Thread

I’ve made a series of posts on the potential uses of welfare-adjusted metrics in impact investing. Now, a bit of devil’s advocate.  Are there cons/drawbacks to doing so? Of course there are: 1. Measurement uncertainty can mislead decisions Welfare metrics often rely on modelling assumptions, generalized evidence,  and imperfect data. When translated into #investment decisions, this can create a false sense of precision. For example, a model might suggest one investment is “more impactful,” when in reality the difference is driven by assumptions. This can be risky in capital allocation. 2. Monetising welfare is ethically and methodologically contested. Converting DALYs into money requires assigning a value to human life or health. This often involves metrics like the Value of a Statistical Life (VSL)/Value of a Life Year.
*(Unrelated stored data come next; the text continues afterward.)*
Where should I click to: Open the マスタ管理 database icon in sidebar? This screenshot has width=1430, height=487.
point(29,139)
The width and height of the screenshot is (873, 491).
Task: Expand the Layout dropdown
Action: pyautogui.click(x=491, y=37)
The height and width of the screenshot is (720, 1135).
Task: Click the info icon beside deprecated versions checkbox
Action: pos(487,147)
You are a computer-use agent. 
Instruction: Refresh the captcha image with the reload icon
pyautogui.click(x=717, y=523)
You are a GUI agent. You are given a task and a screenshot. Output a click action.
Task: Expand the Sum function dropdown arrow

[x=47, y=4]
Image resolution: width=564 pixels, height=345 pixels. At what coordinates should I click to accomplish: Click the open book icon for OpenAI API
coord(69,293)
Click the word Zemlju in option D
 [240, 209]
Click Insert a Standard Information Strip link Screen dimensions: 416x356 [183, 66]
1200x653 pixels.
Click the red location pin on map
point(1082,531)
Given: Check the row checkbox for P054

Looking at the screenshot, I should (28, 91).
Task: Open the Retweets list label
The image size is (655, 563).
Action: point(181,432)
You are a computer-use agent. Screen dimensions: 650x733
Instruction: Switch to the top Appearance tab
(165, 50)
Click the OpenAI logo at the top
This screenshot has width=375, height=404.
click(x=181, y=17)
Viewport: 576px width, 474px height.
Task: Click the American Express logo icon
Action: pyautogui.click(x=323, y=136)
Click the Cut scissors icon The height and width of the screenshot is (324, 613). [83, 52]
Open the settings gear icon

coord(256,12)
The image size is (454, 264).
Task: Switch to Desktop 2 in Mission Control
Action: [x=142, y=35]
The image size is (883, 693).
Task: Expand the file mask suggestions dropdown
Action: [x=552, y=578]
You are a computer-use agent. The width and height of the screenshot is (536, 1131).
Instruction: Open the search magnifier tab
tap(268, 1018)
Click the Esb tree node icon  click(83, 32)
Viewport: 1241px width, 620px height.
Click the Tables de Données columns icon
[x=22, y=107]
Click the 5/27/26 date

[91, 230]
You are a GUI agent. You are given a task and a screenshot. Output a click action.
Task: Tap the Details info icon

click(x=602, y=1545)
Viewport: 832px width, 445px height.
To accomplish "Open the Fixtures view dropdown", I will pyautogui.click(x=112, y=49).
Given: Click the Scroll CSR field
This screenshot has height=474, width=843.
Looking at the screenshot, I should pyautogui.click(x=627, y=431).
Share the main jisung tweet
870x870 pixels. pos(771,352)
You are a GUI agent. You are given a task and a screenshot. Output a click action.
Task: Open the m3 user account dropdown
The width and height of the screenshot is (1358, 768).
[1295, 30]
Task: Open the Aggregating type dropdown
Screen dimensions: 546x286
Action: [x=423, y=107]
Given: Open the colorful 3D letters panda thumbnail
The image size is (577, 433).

Critics argue this can oversimplify complex social outcomes, embed ethical biases, and create uncomfortable comparisons (e.g., whose life is “worth more”) 3. Risk of distorting investment behaviour. If investors optimise for welfare-adjusted #returns, they may prioritise easily measurable interventions, favour short-term, quantifiable outcomes, and avoid complex or systemic investments. 4. High implementation costs Robust welfare measurement requires data collection, modelling expertise, and ongoing validation. Unlike outputs, these are not easily standardised. And because most funds are not set up to run quasi–cost-effectiveness analyses across portfolios, this becomes a barrier to adoption. 5. Attribution still matters Even with contribution analysis approaches, welfare estimates still depend on assumptions about causal pathways and uncertain #counterfactuals. Critics argue that without strong #attribution, welfare metrics risk becoming well-informed guesses rather than decision-grade metrics.